__Problem requirements__: Word for word, transcribe the data below from the line with "700x420 pixels. At" to the line with "This screenshot has height=1148, width=1055.", keeping both of those lines.

__Data__:
== Segment start ==

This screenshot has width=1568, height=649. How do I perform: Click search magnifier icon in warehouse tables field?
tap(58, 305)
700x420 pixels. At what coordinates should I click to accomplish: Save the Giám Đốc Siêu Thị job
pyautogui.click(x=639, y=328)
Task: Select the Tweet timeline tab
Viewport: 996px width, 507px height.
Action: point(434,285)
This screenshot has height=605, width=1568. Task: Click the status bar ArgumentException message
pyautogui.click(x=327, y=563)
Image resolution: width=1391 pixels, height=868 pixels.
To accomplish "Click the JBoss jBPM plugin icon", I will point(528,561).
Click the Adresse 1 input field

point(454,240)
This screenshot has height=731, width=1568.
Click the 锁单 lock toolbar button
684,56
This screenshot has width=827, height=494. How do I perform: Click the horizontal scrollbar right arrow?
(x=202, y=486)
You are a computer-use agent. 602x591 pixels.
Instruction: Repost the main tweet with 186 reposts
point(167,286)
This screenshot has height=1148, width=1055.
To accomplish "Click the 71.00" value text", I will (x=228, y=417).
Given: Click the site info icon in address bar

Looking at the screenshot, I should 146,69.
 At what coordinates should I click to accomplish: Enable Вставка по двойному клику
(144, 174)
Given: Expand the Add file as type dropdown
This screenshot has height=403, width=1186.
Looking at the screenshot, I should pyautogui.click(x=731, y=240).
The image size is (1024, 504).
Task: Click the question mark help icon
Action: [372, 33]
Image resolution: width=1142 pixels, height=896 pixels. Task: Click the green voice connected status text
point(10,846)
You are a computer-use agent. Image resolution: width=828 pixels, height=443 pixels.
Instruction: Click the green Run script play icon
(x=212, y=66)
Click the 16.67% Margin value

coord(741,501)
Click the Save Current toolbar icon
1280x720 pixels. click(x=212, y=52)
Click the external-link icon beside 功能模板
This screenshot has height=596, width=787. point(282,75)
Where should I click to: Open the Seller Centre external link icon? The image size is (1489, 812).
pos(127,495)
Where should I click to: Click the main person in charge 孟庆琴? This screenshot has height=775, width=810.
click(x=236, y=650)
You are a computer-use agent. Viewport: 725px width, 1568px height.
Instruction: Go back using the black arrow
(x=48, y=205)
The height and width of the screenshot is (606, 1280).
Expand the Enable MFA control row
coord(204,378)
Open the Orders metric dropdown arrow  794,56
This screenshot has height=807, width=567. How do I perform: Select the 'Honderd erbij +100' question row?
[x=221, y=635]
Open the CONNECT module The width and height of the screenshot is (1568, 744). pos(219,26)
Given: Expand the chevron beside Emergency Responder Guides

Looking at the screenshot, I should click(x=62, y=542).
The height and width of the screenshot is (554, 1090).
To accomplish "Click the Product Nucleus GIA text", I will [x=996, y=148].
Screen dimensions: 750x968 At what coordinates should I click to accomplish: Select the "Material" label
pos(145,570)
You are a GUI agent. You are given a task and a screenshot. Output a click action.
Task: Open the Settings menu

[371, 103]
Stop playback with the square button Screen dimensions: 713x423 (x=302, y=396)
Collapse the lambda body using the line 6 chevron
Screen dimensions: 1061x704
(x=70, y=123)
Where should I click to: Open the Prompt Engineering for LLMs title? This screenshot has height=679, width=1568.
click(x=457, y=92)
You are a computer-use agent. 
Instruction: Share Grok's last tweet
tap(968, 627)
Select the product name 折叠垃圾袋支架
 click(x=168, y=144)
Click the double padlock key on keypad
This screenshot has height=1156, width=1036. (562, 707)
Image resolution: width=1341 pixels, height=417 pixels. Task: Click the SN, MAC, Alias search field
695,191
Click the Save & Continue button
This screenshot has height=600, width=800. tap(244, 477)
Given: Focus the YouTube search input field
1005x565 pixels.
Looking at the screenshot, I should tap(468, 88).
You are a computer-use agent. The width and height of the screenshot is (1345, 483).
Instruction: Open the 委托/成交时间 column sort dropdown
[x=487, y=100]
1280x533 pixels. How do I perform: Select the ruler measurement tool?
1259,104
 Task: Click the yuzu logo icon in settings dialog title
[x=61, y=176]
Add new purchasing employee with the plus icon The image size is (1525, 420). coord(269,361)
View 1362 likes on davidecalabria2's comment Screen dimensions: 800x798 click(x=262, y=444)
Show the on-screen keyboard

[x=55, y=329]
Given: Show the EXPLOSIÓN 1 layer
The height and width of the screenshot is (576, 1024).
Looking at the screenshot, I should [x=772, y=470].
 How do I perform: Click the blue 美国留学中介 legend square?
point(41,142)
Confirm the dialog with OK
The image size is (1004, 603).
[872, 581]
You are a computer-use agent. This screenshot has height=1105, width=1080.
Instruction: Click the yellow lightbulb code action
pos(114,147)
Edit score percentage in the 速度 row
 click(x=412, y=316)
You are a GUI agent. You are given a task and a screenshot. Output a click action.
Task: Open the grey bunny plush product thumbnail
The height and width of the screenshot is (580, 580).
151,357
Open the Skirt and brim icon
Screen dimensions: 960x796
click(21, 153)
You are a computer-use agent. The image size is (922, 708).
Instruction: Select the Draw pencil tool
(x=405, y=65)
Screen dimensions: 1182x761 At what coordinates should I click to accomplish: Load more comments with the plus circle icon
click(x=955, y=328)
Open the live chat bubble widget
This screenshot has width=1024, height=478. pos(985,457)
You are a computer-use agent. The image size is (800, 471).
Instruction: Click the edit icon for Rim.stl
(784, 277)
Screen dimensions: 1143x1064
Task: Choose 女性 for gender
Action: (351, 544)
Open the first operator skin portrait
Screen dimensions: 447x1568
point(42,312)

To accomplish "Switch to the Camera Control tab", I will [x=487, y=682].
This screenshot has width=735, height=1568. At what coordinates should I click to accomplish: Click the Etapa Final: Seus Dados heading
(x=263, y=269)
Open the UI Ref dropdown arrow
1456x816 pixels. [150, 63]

== Segment end ==

__Exercise response__:
700x420 pixels. At what coordinates should I click to accomplish: Save the Giám Đốc Siêu Thị job
pyautogui.click(x=639, y=328)
Task: Select the Tweet timeline tab
Viewport: 996px width, 507px height.
Action: point(434,285)
This screenshot has height=605, width=1568. Task: Click the status bar ArgumentException message
pyautogui.click(x=327, y=563)
Image resolution: width=1391 pixels, height=868 pixels.
To accomplish "Click the JBoss jBPM plugin icon", I will point(528,561).
Click the Adresse 1 input field

point(454,240)
This screenshot has height=731, width=1568.
Click the 锁单 lock toolbar button
684,56
This screenshot has width=827, height=494. How do I perform: Click the horizontal scrollbar right arrow?
(x=202, y=486)
You are a computer-use agent. 602x591 pixels.
Instruction: Repost the main tweet with 186 reposts
point(167,286)
This screenshot has height=1148, width=1055.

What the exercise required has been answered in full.